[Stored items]

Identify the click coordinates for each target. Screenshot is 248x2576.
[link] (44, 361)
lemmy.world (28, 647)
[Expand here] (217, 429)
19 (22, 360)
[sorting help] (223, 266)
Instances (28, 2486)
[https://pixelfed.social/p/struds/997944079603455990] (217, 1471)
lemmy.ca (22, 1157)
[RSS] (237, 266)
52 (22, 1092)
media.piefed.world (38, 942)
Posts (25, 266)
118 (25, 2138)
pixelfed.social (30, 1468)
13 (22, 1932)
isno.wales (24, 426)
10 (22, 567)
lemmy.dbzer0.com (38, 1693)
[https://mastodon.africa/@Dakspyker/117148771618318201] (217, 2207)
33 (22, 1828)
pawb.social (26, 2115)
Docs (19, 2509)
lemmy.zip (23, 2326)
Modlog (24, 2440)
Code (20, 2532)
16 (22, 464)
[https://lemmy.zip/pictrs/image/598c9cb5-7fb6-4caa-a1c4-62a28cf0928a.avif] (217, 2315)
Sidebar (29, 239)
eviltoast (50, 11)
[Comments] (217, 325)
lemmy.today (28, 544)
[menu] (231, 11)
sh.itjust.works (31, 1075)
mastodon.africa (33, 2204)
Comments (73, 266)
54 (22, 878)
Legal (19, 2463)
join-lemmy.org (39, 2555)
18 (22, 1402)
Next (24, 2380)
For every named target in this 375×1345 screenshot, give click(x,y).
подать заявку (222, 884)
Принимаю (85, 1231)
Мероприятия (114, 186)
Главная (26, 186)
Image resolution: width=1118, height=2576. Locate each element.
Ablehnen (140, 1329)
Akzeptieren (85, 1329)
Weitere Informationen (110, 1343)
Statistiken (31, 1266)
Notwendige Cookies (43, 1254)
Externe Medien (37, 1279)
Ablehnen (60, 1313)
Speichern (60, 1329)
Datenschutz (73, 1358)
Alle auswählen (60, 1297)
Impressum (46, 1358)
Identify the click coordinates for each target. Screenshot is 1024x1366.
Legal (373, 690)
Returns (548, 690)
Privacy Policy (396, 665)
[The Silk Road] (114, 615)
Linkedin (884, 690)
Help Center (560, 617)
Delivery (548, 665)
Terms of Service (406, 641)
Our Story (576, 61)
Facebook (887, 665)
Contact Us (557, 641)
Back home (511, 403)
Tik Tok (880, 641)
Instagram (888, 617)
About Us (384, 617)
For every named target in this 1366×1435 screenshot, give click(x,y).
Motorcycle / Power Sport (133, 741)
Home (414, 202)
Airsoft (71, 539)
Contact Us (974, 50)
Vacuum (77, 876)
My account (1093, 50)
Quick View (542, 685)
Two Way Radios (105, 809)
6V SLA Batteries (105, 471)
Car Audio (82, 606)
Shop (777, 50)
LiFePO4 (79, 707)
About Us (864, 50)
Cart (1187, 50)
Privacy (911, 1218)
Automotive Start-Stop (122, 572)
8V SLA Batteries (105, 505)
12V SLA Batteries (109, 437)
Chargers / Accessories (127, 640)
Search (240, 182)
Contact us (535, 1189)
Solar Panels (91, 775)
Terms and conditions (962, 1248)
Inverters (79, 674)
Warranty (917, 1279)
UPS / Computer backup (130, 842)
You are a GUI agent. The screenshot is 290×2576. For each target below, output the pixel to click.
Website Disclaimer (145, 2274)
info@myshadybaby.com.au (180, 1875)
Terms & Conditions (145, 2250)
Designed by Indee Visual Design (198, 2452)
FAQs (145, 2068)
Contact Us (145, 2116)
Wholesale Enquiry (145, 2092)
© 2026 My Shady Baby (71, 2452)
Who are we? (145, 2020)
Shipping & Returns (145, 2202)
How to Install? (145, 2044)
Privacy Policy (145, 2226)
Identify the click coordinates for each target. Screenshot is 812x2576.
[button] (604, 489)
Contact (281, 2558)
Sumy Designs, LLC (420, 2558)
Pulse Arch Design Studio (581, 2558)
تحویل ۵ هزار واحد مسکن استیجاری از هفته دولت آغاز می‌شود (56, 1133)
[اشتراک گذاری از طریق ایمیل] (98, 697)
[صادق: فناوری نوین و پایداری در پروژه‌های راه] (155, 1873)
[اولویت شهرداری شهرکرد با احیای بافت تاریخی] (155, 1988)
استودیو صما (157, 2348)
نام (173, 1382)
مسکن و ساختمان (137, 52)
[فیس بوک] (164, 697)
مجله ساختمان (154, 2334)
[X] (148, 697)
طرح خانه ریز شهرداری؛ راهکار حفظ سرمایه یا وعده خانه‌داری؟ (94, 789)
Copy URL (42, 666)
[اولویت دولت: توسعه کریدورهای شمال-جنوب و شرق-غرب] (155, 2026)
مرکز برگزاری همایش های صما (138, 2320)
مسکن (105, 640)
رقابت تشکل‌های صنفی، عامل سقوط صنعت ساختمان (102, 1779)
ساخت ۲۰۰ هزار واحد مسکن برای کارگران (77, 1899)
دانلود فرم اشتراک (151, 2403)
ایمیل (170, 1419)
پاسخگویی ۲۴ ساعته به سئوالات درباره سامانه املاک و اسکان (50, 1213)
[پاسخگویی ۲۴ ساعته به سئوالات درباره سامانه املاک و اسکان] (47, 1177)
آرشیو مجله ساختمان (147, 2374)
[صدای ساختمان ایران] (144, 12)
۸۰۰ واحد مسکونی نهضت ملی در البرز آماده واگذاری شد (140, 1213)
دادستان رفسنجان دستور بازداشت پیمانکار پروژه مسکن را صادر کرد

### What the task requires
Could you set down, exactly as written, the lines above between the one holding "Legal (373, 690)" and the one holding "Search (240, 182)", inclusive, and nothing more?

### Exercise response
Legal (373, 690)
Returns (548, 690)
Privacy Policy (396, 665)
[The Silk Road] (114, 615)
Linkedin (884, 690)
Help Center (560, 617)
Delivery (548, 665)
Terms of Service (406, 641)
Our Story (576, 61)
Facebook (887, 665)
Contact Us (557, 641)
Back home (511, 403)
Tik Tok (880, 641)
Instagram (888, 617)
About Us (384, 617)
For every named target in this 1366×1435 screenshot, give click(x,y).
Motorcycle / Power Sport (133, 741)
Home (414, 202)
Airsoft (71, 539)
Contact Us (974, 50)
Vacuum (77, 876)
My account (1093, 50)
Quick View (542, 685)
Two Way Radios (105, 809)
6V SLA Batteries (105, 471)
Car Audio (82, 606)
Shop (777, 50)
LiFePO4 (79, 707)
About Us (864, 50)
Cart (1187, 50)
Privacy (911, 1218)
Automotive Start-Stop (122, 572)
8V SLA Batteries (105, 505)
12V SLA Batteries (109, 437)
Chargers / Accessories (127, 640)
Search (240, 182)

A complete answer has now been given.